_Consigne:_ Indiquez, d'après l'extrait à lire, dans quel arrondissement de Paris la personne qui écrit est élue.

_Extrait à lire:_
5 ans déjà ! 

Mars 2001, cela fait donc maintenant un peu plus de 5 ans que je suis élu dans un arrondissement parisien, le 19ème, l'un des plus populaires et des plus peuplés, adjoint au maire, chargé de la culture et délégué pour un conseil de quartier, celui de la place des Fêtes.

L'expérience est passionnante : être au service des parisen-ne-s, essayer d'apporter des réponses concrètes à des attentes et des espoirs. J'essaye d'avoir une pratique au quotidien de dialogues et de rencontres, de mise en œuvre d'actions dans un contexte budgétaire et politique donné mais sans m'enfermer dans ses limites. Dommage, à mon sens, que cette pratique ne se nourrit pas assez de l'expérience de tous…

Avant de parler de la culture, je voudrais préciser le cadre de mes activités. Je milite, je "m'amuse" comme dirait ma famille. Élu communiste, je reverse la totalité de mon indemnité à mon parti, soit 1040 euros et naturellement je cotise chaque mois à hauteur de 23 euros.

_Données:_
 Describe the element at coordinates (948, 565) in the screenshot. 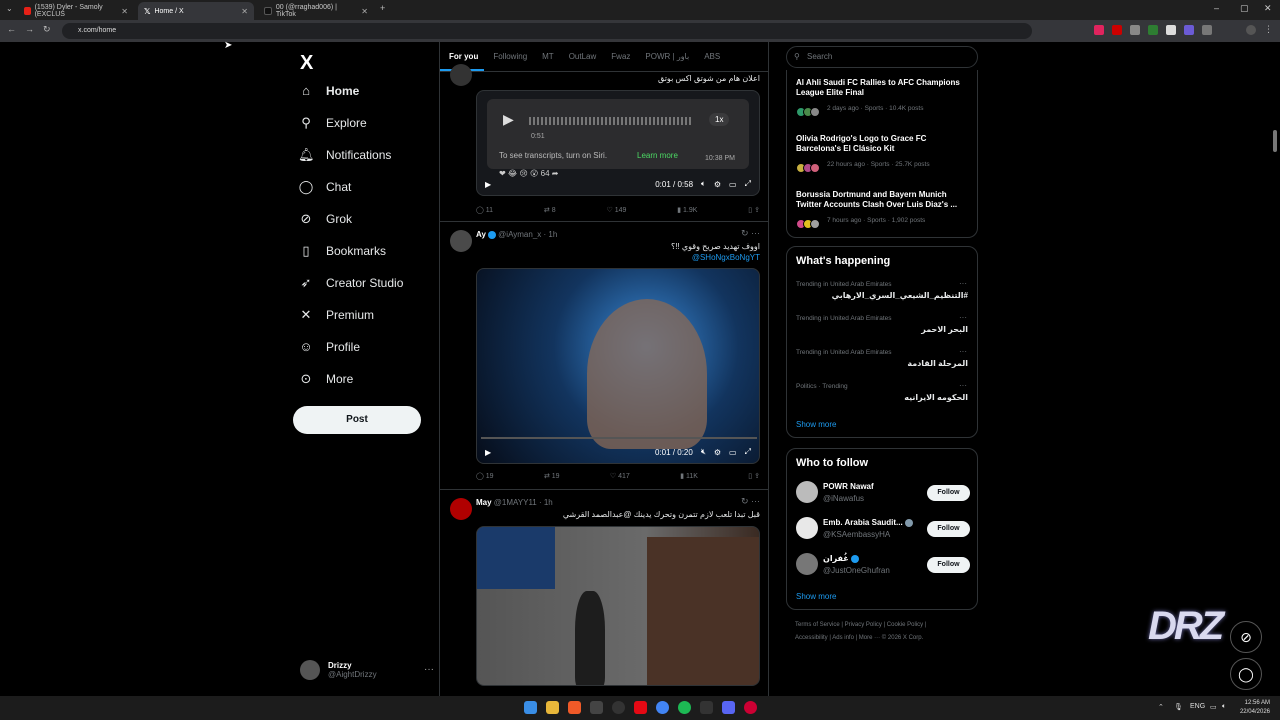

_Réponse:_ Dans le 19ème arrondissement.